We retrospectively reviewed digital Pictor images taken of infants during routine examinations for Retinopathy of Prematurity (ROP) in the Duke Hospital Intensive Care Nursery over a 6-month period. Infants were included if they had at least one color and one red-free photograph taken of each eye that included an image of the optic nerve. The color and red-free images were obtained simultaneously. Up to 3 images were included for each eye. For each eye, the image with the greatest field of view was quantified in disc diameters (DD), using the average DD measured from the same image. Two ROP experts reviewed the color and red-free images independently and evaluated them for (1) quality (good, fair or poor) based on the ability to determine the dilation and/or tortuosity of the vessels in the image and (2) number of gradable quadrants (0 to 4), based on the adequate visibility of ≥1 DD length of a major vessel in a given quadrant.

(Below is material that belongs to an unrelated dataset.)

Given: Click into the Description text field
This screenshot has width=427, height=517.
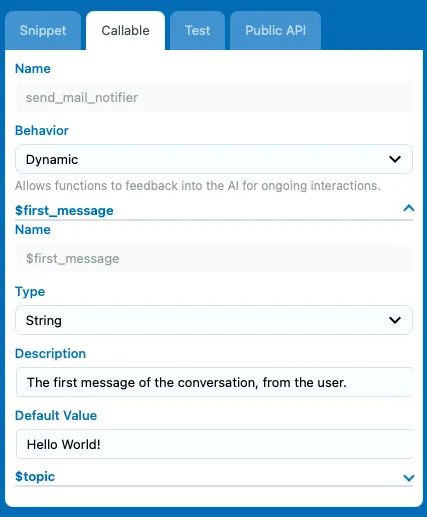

There were 96 eyes of 48 infants [mean gestational age 27 weeks (range 23-34), birth weight 872 grams (420-1480), post-menstrual age at examination 38 weeks (31-47)]. The mean field of view for all eyes was 5.0 DD x 6.1 DD. Grader 1 and Grader 2 found image quality to be good or fair in 96% and 97% of images, respectively. Grader 1 and Grader 2 judged images as having at least 3 gradable quadrants in 80% and 86% of images, respectively.
The Pictor camera is able to capture digital retinal images of premature infants that are of good quality and that usually have at least 3 gradable quadrants. The Pictor camera may be a valuable tool for ROP screening. Future studies will evaluate the accuracy of grading pre-plus and plus disease using Pictor fundus images.